─── DATASET EXTRACT

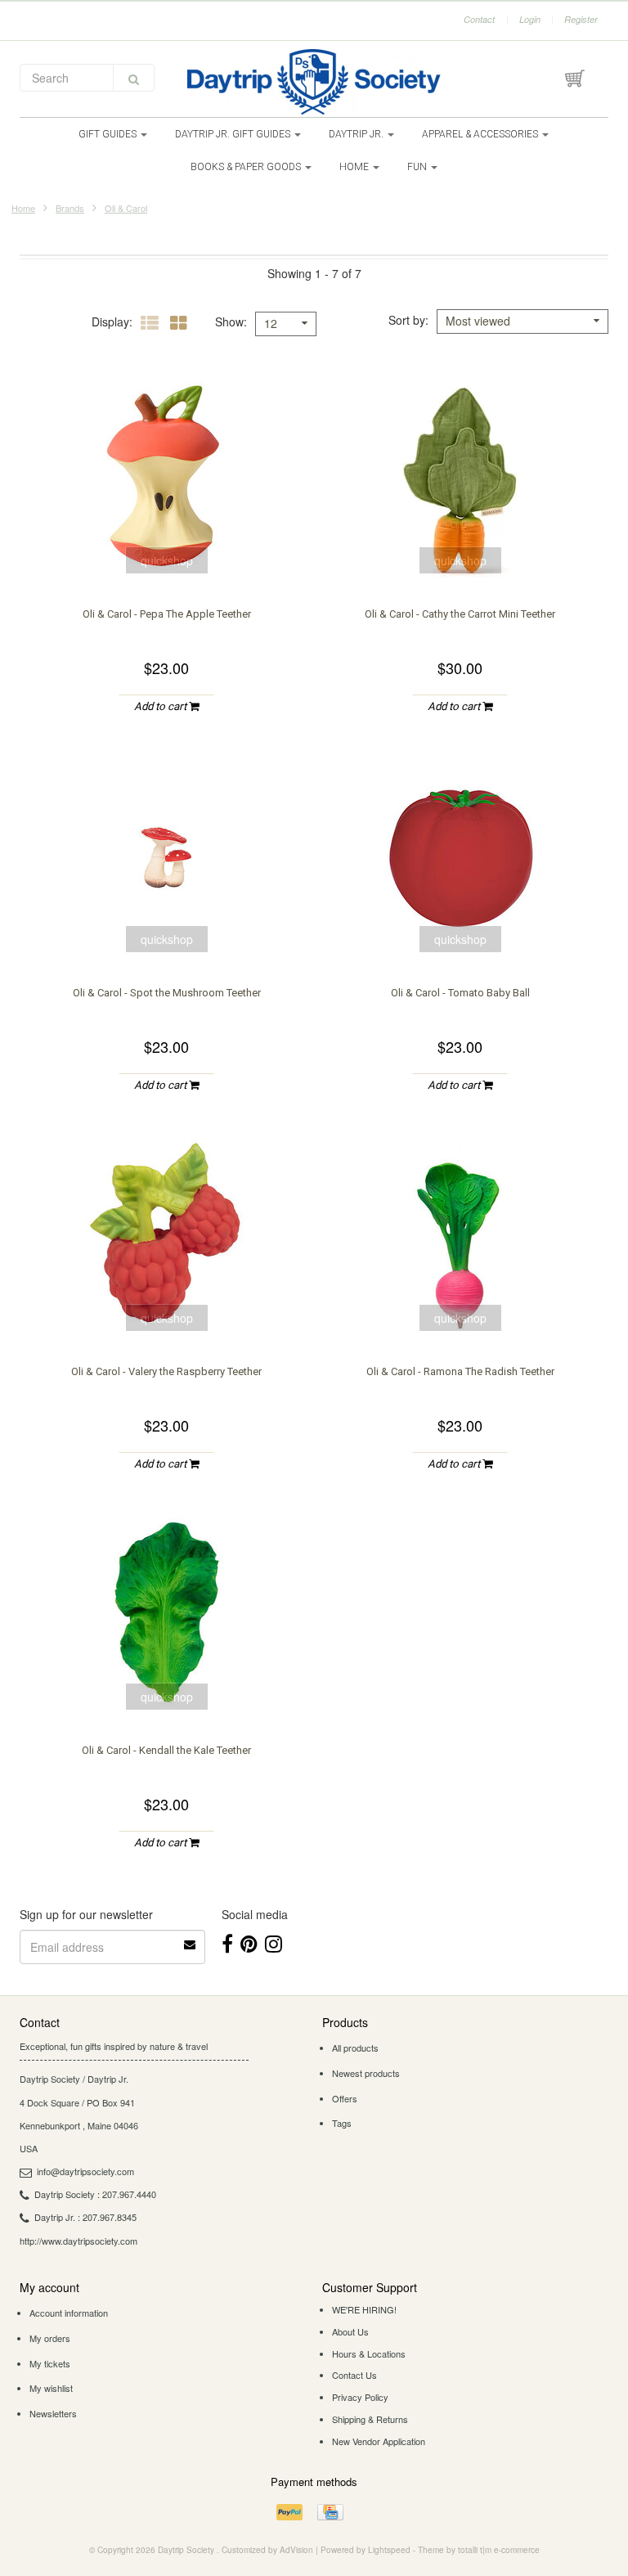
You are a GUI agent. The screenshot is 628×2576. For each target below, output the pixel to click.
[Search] (134, 78)
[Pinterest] (249, 1942)
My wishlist (51, 2387)
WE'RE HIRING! (364, 2309)
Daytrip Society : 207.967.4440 (95, 2194)
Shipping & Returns (370, 2418)
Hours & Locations (369, 2353)
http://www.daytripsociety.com (78, 2240)
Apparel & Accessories (481, 134)
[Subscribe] (190, 1939)
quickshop (167, 560)
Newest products (366, 2072)
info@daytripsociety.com (85, 2171)
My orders (49, 2337)
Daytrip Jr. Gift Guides (234, 134)
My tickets (49, 2363)
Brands (70, 207)
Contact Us (354, 2374)
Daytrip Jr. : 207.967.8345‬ (85, 2216)
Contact (479, 19)
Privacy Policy (360, 2396)
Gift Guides (108, 134)
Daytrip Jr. (357, 134)
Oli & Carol (126, 207)
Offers (344, 2098)
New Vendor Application (378, 2441)
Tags (342, 2122)
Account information (68, 2312)
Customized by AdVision (267, 2550)
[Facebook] (227, 1942)
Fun (418, 167)
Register (581, 19)
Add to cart (161, 706)
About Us (350, 2331)
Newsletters (53, 2413)
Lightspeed (389, 2550)
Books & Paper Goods (247, 167)
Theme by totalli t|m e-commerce (479, 2550)
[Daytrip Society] (314, 82)
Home (355, 167)
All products (355, 2047)
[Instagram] (273, 1942)
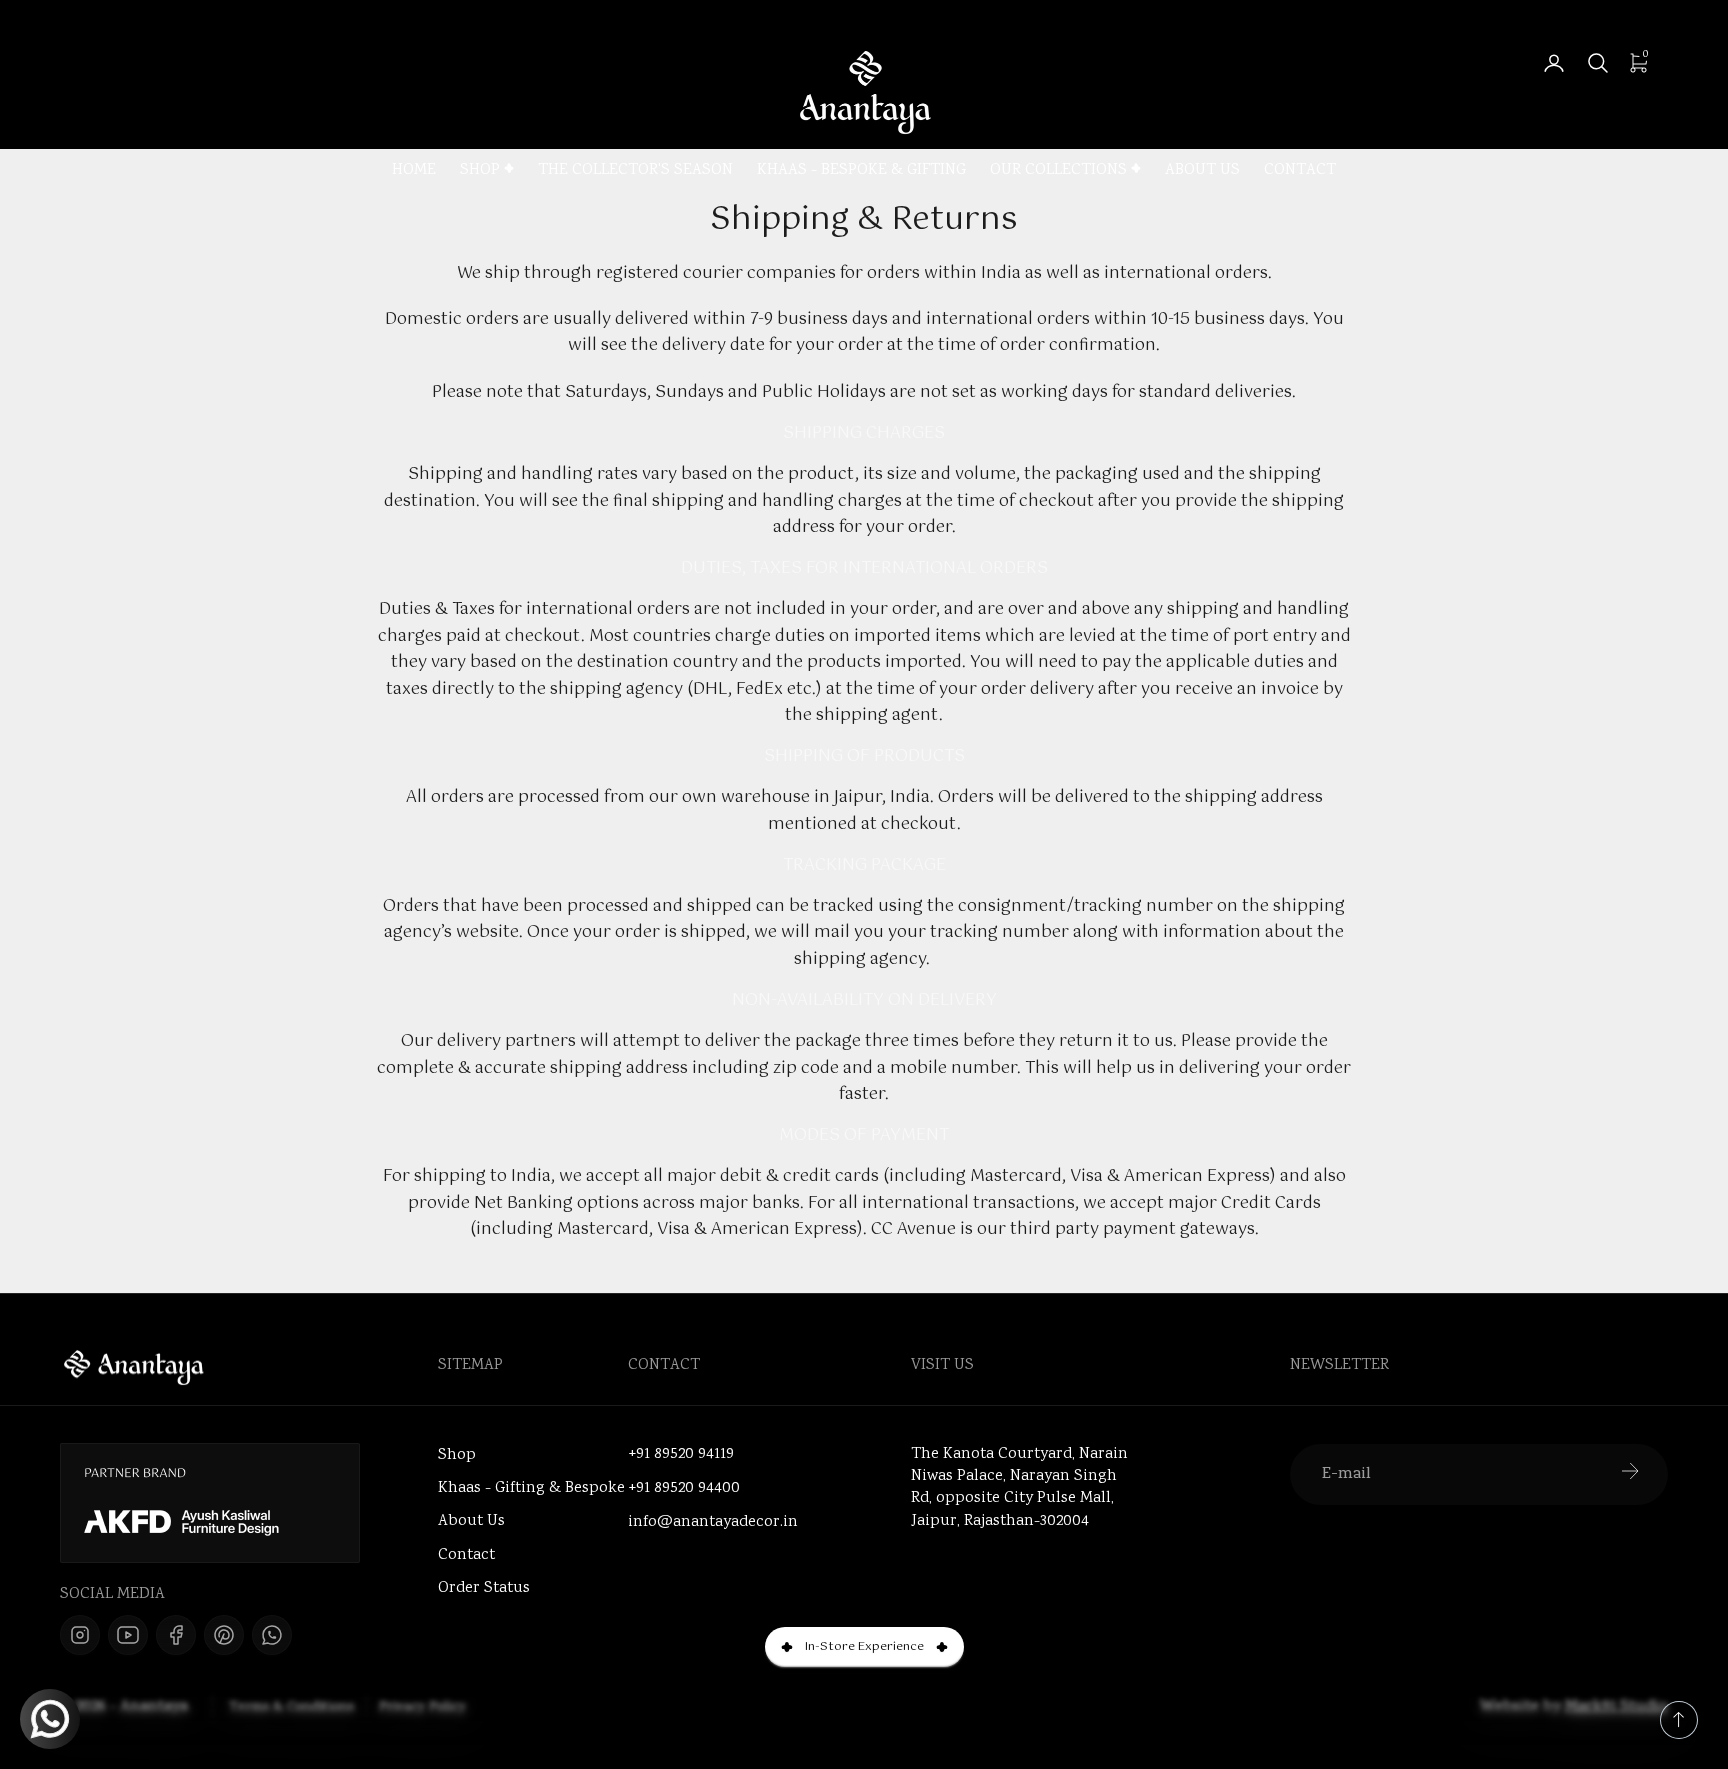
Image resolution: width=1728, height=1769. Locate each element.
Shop (480, 171)
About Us (1202, 171)
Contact (1300, 171)
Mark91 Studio (1616, 1707)
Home (414, 171)
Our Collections (1058, 171)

──────

YOUR GOAL => Leave out every picture and copy verbatim the lines running from the line containing "Theme by totalli t|m e-commerce (479, 2550)" through the final line of the data.

TASK ANSWER =>
Theme by totalli t|m e-commerce (479, 2550)
[Daytrip Society] (314, 82)
Home (355, 167)
All products (355, 2047)
[Instagram] (273, 1942)
Image resolution: width=1728, height=1769. Locate each element.
Shop (480, 171)
About Us (1202, 171)
Contact (1300, 171)
Mark91 Studio (1616, 1707)
Home (414, 171)
Our Collections (1058, 171)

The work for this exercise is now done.